Before the interview:
- Contact anyone you know who currently is or has worked at the company and pick their brain about the details of the company/position, what they ask on the interview, and what kind of people they look for
- Read up online/books on the job/company/business/products to know what you're getting into and get ideas for questions
- For software competency, getting ahold of books and cracked versions and teaching yourself clears the hurdle for internship level fairly well
For interviews specifically:
- Prepare a sales pitch for yourself that tells them your story in terms of all job relevant things you've done. Tailor the level of detail of each item to how relevant it is to the particular position/company. For things not directly related, try to extract transferable things to say about them. Rehearse this a few times (I've found 3-4 times to be the sweet spot for sounding way the hell smoother than winging it without spending excessive time doing this).
- After the initial few pleasantries at the interview, deliver your sales pitch at the first reasonable chance. This is often easier for the interviewers than the semi-awkward stepping through your resume and asking you odd questions that often follows otherwise, tends to answer a lot of questions they'd have anyways, and shows that you're keen and motivated.

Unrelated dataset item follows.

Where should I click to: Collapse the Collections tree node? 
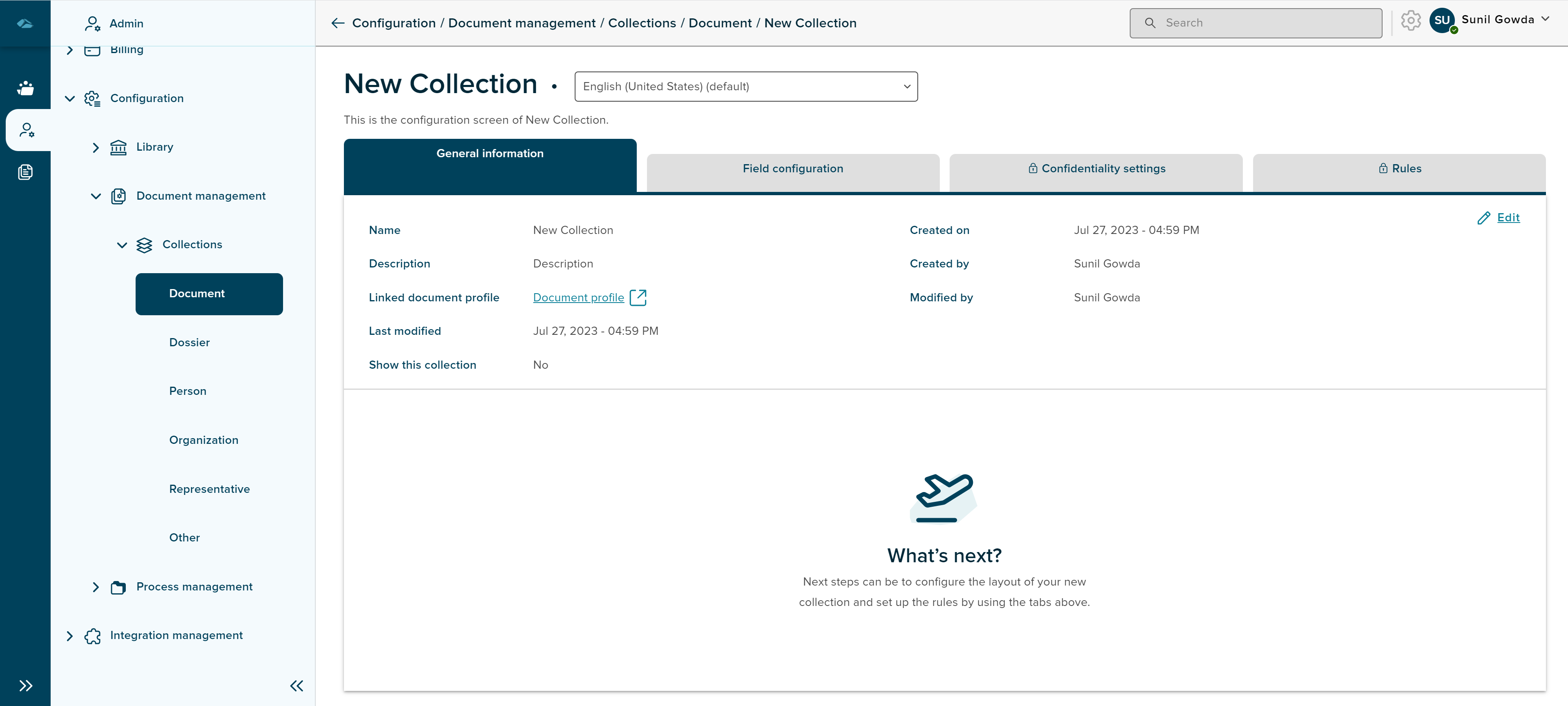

- Answer questions well that you are confident about, if you sincerely don't know or knowledge is vague/rusty, mention what you do know and how you'd go about solving that problem. Often times admitting you don't know something on the spot but giving the feeling that you'd know what resources to seek out to get something done is good enough.
- Have questions prepared that show off you've done a bit of research/know a few things about the company. Don't hesitate to mention the name of others at the company you've spoken to about this (just make sure you don't say anything sensitive or that the person isn't a pariah there), often people are more comfortable hiring people that already know and are on good terms with people there.